The Rotunda Theatre, 9 May 2023
Grace Mulvey bounds on to the small stage area, seemingly fresh as a daisy and with an easy confidence that is utterly deserved. Mulvey’s sharp as a pin turn of phrase is frequently put to good use, dropping casual toppers to the material she is hammering out in this work in progress show, alongside casually fun improvised interactions. She’s our friend, our pal, our confidante, and as such we get to share her confessional in kind. With bells on.
It’s good honest fun, with Mulvey as the plucky underdog who’s crap at flirting and knows where to mine the humour from her own awkward life – a fresh seam of bottomless brunches and anatomy classes, ushering us with straw polls of comparative experience and generous curiosity.

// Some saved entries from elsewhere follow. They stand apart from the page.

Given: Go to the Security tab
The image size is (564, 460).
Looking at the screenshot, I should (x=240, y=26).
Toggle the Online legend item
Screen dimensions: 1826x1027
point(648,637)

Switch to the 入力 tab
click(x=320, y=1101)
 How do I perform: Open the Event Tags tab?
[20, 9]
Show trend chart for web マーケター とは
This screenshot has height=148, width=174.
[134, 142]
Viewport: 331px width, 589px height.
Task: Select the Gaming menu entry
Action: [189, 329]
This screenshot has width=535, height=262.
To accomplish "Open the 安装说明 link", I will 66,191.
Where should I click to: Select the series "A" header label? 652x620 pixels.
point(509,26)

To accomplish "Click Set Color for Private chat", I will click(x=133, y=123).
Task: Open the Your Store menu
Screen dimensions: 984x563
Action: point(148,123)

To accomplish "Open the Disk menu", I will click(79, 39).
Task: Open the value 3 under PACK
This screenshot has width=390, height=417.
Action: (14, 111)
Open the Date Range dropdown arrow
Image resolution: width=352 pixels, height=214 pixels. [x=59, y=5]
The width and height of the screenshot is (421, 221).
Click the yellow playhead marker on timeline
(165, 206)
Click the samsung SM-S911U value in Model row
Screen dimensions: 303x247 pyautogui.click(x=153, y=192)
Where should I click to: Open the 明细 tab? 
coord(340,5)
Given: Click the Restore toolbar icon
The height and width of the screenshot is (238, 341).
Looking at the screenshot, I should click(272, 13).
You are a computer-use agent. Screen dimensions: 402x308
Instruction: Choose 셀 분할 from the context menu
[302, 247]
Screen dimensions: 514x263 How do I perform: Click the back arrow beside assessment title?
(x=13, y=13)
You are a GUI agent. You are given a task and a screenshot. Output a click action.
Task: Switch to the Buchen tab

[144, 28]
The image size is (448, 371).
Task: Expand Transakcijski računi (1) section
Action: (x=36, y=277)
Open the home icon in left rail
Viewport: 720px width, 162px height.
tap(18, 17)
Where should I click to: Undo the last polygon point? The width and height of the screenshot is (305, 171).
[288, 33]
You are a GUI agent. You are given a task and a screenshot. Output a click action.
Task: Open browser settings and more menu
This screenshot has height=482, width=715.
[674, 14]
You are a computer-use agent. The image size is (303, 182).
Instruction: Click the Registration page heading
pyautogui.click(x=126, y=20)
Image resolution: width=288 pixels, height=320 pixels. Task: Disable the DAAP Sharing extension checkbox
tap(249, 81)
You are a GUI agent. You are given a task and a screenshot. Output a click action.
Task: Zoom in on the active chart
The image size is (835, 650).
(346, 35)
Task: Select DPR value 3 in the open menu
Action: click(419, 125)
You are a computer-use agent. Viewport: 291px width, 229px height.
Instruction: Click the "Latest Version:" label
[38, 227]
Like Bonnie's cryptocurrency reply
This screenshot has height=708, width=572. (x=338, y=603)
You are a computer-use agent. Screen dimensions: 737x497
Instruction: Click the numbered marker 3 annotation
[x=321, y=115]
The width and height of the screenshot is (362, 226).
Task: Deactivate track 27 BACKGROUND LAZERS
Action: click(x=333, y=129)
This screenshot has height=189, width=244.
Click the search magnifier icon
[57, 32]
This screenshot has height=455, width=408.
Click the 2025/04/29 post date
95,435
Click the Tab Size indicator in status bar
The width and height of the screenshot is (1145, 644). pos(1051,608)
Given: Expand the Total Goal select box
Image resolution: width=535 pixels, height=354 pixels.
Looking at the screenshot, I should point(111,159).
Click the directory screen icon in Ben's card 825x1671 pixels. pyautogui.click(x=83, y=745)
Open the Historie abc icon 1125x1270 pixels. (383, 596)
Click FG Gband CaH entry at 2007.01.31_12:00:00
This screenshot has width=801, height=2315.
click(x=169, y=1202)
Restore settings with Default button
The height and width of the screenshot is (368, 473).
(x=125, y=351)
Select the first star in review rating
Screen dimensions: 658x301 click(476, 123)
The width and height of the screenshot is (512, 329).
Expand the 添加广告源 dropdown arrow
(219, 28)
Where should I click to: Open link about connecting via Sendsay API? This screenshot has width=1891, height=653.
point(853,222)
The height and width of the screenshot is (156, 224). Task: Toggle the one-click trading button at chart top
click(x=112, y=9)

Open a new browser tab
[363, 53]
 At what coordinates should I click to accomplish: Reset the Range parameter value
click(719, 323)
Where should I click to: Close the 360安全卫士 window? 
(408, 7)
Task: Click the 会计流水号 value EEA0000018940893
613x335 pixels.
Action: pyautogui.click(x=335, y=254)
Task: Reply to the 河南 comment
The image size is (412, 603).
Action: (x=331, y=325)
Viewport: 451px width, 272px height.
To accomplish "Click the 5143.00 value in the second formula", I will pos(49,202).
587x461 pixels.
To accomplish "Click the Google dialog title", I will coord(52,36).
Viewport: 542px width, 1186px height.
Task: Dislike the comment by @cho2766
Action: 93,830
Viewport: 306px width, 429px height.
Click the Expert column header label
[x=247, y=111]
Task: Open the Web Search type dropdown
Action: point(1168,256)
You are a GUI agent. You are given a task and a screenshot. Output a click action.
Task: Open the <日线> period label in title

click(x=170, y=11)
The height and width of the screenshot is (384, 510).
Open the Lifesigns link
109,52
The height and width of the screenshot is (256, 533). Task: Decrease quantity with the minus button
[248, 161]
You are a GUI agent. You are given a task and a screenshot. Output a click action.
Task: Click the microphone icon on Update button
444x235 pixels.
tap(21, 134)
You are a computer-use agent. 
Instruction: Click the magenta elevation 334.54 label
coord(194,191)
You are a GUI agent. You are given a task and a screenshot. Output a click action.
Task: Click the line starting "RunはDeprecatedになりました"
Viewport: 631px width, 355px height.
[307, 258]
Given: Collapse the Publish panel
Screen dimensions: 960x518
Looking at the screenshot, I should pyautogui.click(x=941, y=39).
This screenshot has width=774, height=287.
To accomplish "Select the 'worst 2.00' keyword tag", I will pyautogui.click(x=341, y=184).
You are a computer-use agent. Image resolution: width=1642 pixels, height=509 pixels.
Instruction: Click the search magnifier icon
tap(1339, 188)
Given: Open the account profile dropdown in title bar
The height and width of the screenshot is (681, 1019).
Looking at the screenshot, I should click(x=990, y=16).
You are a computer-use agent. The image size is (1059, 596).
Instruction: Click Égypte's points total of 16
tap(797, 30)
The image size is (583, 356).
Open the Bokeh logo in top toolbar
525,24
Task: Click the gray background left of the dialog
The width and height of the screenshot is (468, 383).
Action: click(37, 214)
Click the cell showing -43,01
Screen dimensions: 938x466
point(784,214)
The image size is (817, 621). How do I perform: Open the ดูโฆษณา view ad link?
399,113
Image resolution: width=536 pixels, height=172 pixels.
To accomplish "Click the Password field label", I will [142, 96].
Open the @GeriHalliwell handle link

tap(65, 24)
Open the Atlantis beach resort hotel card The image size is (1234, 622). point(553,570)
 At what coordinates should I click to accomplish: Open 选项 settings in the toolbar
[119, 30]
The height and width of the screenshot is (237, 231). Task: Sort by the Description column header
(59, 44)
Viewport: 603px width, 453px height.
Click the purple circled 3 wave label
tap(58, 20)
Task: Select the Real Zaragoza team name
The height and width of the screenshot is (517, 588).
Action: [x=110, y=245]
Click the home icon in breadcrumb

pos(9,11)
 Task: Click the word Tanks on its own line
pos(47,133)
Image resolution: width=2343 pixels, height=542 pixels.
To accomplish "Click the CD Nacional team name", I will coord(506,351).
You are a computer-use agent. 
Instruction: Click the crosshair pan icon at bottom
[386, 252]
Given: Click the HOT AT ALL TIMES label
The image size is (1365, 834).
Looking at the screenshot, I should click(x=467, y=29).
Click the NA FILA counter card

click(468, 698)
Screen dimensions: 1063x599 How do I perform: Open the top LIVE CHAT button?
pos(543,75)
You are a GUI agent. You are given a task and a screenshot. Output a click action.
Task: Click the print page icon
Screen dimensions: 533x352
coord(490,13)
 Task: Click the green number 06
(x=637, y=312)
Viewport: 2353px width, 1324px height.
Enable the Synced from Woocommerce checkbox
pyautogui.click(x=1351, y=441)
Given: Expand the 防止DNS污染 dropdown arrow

A real highlight is a section on her personal experience as a woman, graphically leading to the boisterous hilarity of what can happen when there’s not understanding of adolescence, and a hint at what could come in middle age through the lens of a rationed-truth rumour mill. The pitfalls are universal, but the stories and perspective uniquely her own.
Not all topics are fully formed, she mutters that she hasn’t got an end sorted out yet to a few and peters off. But to be honest, when the separation between performer and viewer is so perforated as to allow follow up questions to be launched from the back row, the direction of potential section-closers don’t look too tough to discover.
There’s a good show on the horizon here in Flirt, once any baggy corners have been knocked off. The gems shine, and by contrast the merely sufficient gags can look a little dull. Mulvey has a practised friendly authority that sees time fly by in her company, and writing chops that zero in on the funny, casting vanity and all else aside in its pursuit. A bit of a blast.